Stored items
Content starts

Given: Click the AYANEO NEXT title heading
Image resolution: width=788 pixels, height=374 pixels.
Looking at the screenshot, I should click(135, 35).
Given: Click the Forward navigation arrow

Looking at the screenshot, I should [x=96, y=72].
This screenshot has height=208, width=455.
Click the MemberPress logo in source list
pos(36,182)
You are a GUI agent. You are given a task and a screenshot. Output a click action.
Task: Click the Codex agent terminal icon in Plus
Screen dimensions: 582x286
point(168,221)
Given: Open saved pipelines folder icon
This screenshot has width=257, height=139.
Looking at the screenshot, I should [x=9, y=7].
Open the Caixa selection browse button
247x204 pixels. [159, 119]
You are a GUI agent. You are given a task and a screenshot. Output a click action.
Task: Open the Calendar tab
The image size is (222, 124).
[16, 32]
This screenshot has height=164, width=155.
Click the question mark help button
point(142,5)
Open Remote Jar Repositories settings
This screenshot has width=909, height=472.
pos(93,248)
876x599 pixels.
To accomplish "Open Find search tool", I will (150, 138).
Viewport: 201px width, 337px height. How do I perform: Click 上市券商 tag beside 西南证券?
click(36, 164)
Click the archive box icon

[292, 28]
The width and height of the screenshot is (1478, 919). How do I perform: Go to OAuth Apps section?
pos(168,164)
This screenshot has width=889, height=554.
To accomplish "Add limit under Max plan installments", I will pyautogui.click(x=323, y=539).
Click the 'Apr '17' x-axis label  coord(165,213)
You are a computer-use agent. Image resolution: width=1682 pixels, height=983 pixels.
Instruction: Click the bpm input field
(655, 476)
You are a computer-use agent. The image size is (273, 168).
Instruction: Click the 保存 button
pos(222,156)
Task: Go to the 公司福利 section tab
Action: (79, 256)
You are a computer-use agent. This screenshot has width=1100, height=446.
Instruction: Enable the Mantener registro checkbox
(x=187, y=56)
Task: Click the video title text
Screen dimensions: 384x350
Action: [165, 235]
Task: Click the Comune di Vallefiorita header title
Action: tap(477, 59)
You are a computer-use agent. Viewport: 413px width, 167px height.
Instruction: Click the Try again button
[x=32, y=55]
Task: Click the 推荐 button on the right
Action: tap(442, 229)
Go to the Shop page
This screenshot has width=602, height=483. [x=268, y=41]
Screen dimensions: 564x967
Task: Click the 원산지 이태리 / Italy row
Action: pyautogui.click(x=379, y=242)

Content ends

● **The problem**
Scan the records above for the word "computer". Copy each line that has it.

● **Answer**
You are a computer-use agent. Image resolution: width=1682 pixels, height=983 pixels.
You are a computer-use agent. The image size is (273, 168).
You are a computer-use agent. This screenshot has width=1100, height=446.
You are a computer-use agent. Viewport: 413px width, 167px height.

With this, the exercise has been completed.